• What is being asked: Copy out each line of the data that holds the string "computer".

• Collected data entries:
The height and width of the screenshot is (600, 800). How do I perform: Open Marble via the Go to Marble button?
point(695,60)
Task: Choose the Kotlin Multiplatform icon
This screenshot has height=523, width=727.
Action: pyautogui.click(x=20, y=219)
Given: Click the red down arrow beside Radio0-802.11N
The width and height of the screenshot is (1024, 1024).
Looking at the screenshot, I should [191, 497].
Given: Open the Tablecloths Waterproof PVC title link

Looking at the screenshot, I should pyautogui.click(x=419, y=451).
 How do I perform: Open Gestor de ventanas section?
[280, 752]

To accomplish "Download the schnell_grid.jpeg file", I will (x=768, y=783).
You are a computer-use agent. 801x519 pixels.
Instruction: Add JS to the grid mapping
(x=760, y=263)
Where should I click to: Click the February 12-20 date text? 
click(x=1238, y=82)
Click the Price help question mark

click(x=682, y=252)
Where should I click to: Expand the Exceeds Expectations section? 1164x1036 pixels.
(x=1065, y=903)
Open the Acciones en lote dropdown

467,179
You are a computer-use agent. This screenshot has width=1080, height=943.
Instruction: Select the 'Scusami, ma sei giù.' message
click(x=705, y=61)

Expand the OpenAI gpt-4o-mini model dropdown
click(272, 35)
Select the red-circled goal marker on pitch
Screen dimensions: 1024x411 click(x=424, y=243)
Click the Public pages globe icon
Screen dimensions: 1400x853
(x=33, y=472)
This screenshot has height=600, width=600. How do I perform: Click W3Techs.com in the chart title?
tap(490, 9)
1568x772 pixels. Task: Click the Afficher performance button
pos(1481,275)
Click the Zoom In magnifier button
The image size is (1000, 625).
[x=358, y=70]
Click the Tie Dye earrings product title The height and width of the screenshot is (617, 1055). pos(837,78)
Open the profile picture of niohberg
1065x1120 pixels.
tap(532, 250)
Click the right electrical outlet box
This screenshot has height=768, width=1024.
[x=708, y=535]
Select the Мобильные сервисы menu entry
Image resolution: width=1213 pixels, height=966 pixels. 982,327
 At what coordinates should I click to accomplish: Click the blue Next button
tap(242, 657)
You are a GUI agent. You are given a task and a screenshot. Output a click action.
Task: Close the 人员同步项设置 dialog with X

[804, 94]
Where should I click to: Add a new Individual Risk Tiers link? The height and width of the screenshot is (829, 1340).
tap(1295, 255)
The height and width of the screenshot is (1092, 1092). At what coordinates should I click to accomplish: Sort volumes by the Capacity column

• Solution to this problem:
You are a computer-use agent. 801x519 pixels.
You are a computer-use agent. This screenshot has width=1080, height=943.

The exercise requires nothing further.